DATA RECORDS:
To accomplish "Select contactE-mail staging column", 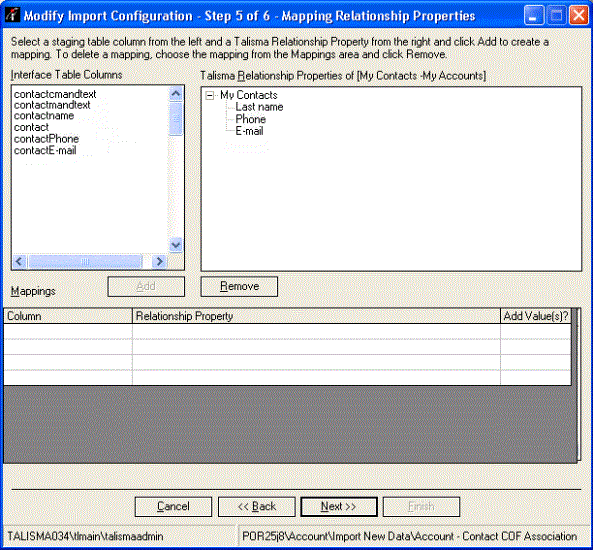I will (45, 151).
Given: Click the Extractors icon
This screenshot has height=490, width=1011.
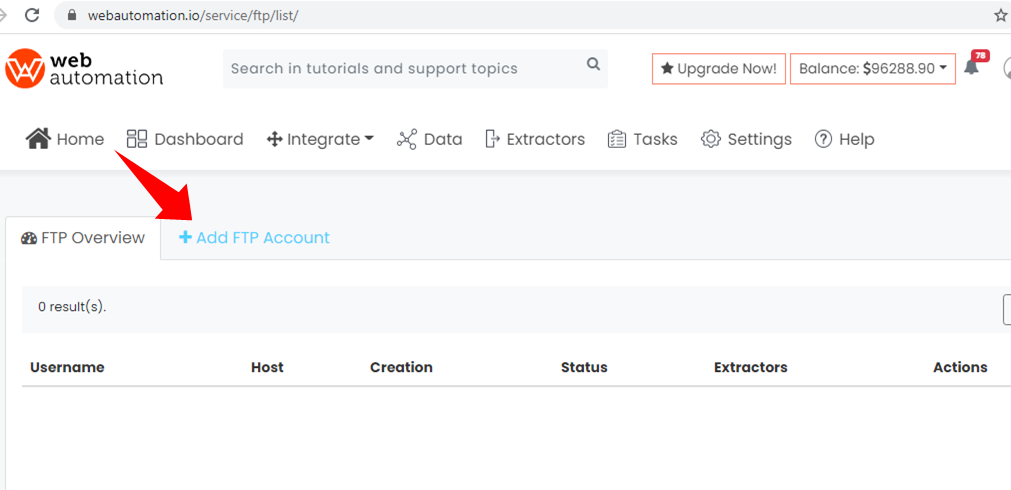Looking at the screenshot, I should [493, 139].
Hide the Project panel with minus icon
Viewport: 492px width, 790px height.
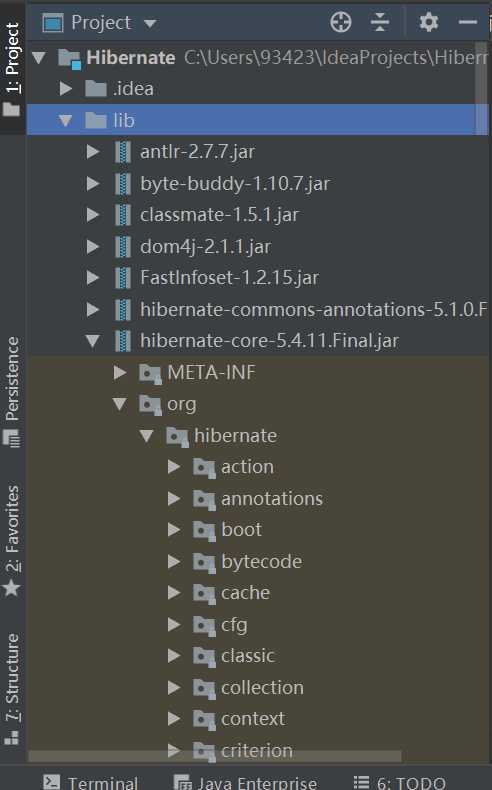(x=468, y=22)
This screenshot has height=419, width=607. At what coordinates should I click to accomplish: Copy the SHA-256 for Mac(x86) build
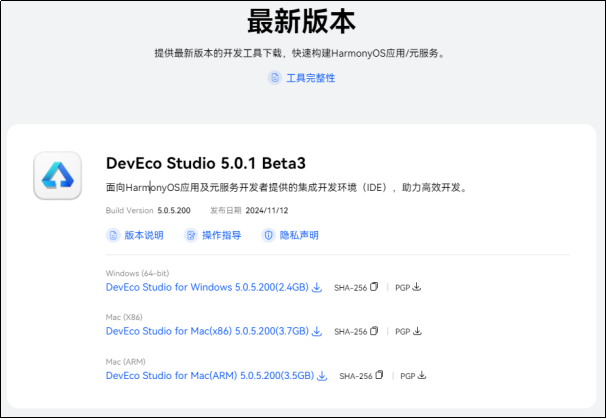[375, 331]
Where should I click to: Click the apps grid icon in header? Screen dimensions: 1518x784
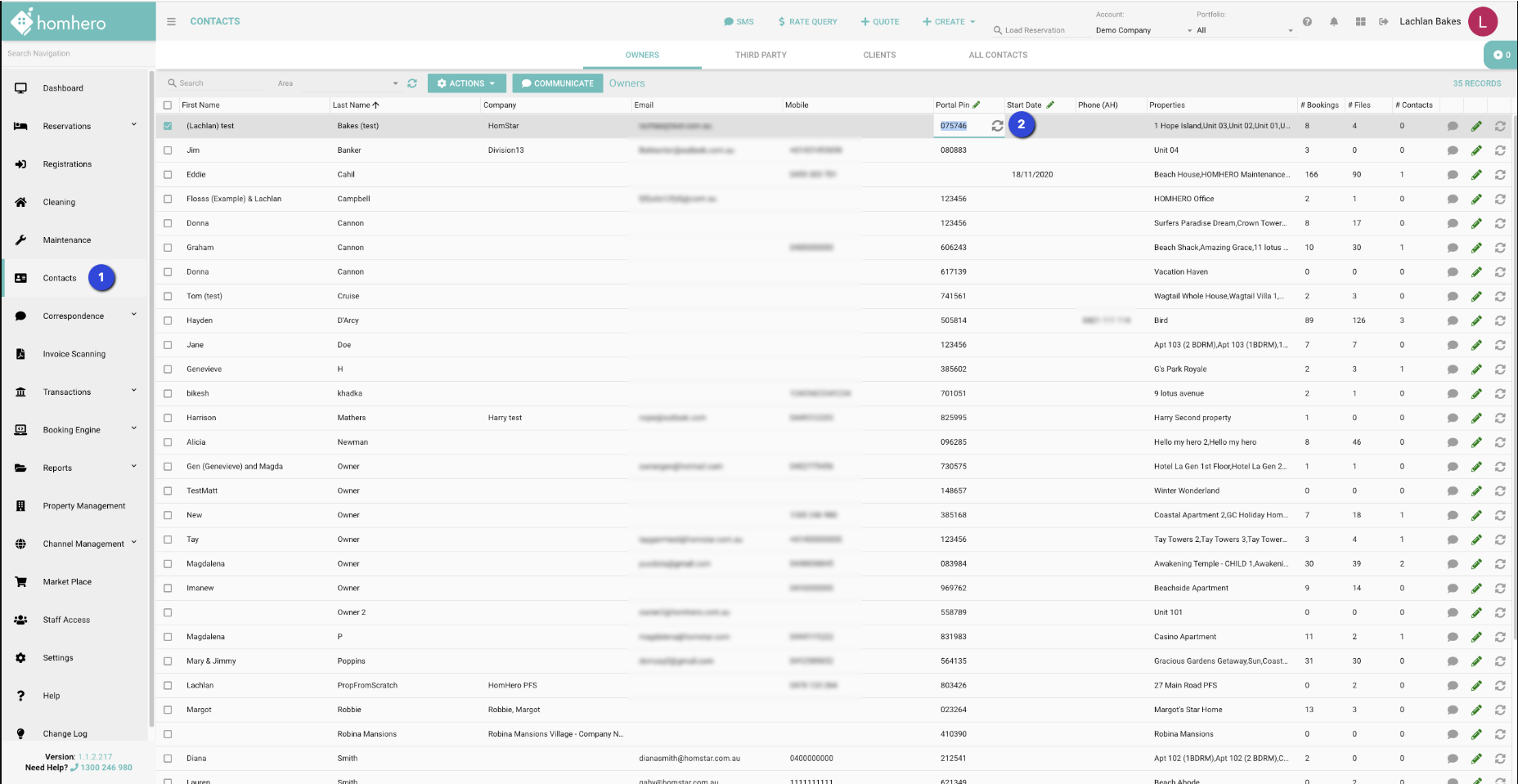pos(1360,22)
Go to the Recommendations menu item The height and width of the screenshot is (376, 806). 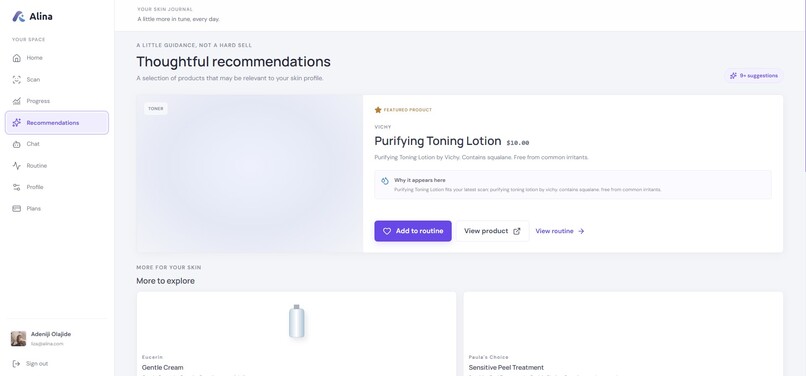(57, 123)
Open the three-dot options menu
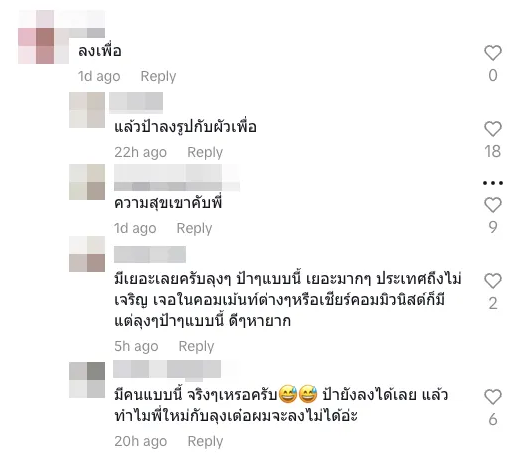The height and width of the screenshot is (453, 529). coord(493,183)
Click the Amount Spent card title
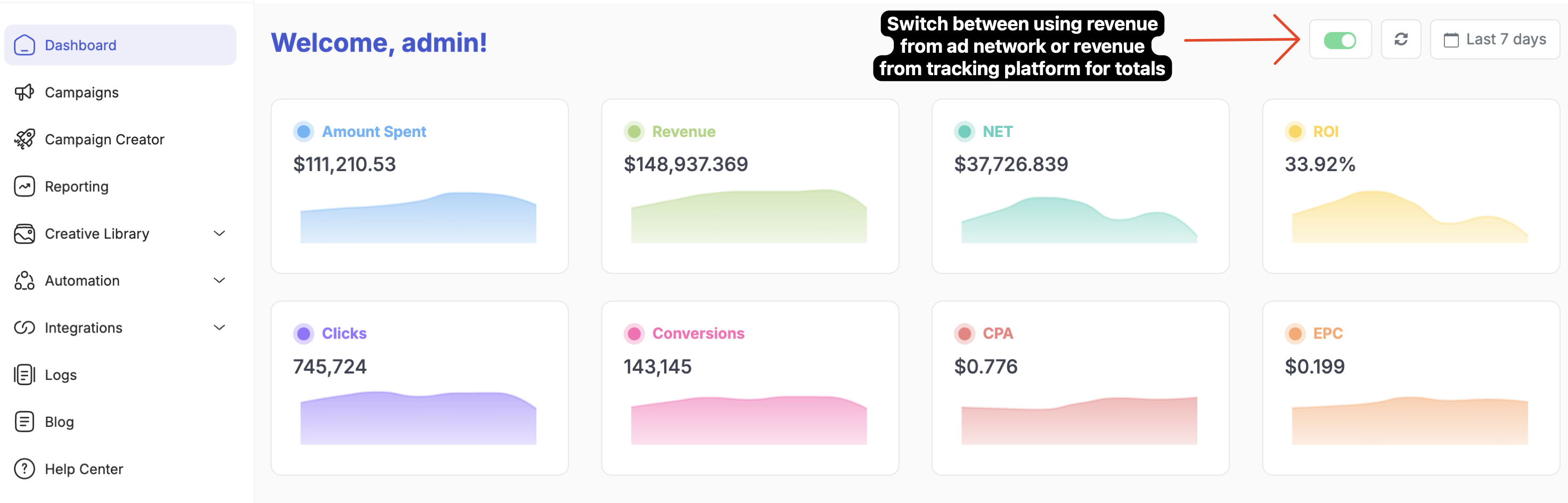 [374, 132]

EXERCISE: From the line with "Open the three-dot options menu" to the last line above, restate each line word for word, but skip the pictures.

ANSWER SECTION:
Open the three-dot options menu
The height and width of the screenshot is (453, 529). coord(493,183)
Click the Amount Spent card title
 [374, 132]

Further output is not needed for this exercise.